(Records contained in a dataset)
☆ ☆ ☆ ☆ ☆ ☆ ☆

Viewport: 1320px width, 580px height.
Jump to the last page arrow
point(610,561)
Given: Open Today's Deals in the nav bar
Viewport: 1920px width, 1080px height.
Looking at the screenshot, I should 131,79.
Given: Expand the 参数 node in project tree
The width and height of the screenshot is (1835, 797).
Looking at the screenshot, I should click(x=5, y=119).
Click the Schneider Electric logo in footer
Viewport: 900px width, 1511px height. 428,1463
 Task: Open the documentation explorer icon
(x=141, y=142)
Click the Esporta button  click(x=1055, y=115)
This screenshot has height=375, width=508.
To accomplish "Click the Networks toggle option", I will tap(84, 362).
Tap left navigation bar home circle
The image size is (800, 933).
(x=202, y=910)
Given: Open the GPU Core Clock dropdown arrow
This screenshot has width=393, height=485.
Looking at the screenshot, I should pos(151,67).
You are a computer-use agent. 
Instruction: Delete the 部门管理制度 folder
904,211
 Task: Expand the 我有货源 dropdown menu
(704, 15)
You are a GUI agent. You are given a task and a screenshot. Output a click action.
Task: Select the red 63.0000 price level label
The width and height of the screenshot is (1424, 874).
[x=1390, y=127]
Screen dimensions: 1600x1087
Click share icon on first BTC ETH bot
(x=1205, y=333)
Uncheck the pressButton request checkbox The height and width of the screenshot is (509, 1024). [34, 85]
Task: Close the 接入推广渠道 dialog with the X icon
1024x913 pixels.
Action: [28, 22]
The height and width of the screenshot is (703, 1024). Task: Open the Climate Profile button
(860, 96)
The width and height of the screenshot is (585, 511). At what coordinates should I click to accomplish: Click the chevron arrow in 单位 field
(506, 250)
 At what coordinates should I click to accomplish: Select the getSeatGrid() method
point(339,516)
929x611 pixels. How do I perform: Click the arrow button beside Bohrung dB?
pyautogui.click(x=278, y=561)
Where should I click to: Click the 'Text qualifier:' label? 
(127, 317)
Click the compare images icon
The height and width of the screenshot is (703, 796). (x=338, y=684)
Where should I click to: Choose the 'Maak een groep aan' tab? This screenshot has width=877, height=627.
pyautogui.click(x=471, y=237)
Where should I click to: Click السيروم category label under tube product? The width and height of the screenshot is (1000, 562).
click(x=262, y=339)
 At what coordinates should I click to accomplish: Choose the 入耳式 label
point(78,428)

☆ ☆ ☆ ☆ ☆ ☆ ☆

EXERCISE → When a line in the records above holds "agent", that line is to be reported.

OUTPUT FOR THIS EXERCISE →
You are a computer-use agent. 
You are a GUI agent. You are given a task and a screenshot. Output a click action.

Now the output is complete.